In common with Louisiana's religious demographic, Lafayette and its metropolitan area are predominantly religious, dominated by Christianity. According to the Association of Religion Data Archives in 2020, the Catholic Church was the single largest Christian denomination with a reported 212,013 adherents, and Protestants were the largest collective Christian group. Among Protestant Christians, the largest were non-denominational Christians with 26,860 adherents; Southern Baptists with 22,324; Progressive National Baptists with 19,324; United Methodists with 8,401; and Assemblies of God USA with 6,704 adherents.

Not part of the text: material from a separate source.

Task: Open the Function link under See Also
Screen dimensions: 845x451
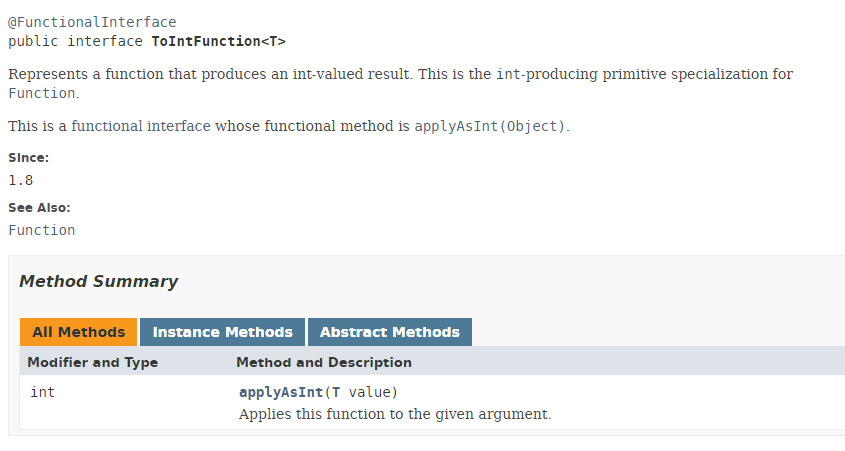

Owing in part to Spanish and French colonialism and missionary work, Christians have historically affiliated with the Latin Church's Roman Catholic Diocese of Lafayette in Louisiana. The Roman Catholic Diocese of Lafayette in Louisiana was founded in 1918 and its see is the Cathedral of Saint John the Evangelist. Within the local Protestant traditions, Baptists have been the primary historic Protestant body affiliated with; the National Baptist Convention, USA, Inc. and Progressive National Baptist Convention have been the city and region's historically Black or African American Baptist denominations, though the Church of God in Christ has also been a historically prominent African American Protestant body.

Mormons, Lutherans, and Presbyterians have also maintained minority presences within the Lafayette municipal and metropolitan communities. Christians of other traditions including the Jehovah's Witnesses and united and uniting churches have been present in the city's metropolitan area since the 20th century. The Church of Jesus Christ of Latter-day Saints is the oldest nontrinitarian Christian denomination in Lafayette, and has one church in the city limits; the closest LDS churches outside of Lafayette are in New Iberia and Opelousas. There has been one Antiochian Orthodox jurisdiction operating since 2004; there is also a Coptic Orthodox mission under the Coptic Orthodox Diocese of the Southern United States. Altogether, the Eastern Orthodox Church, Oriental Orthodox Churches, and non-mainstream Protestantism have constituted a significant minority in contrast to Catholic and Baptist missionary work.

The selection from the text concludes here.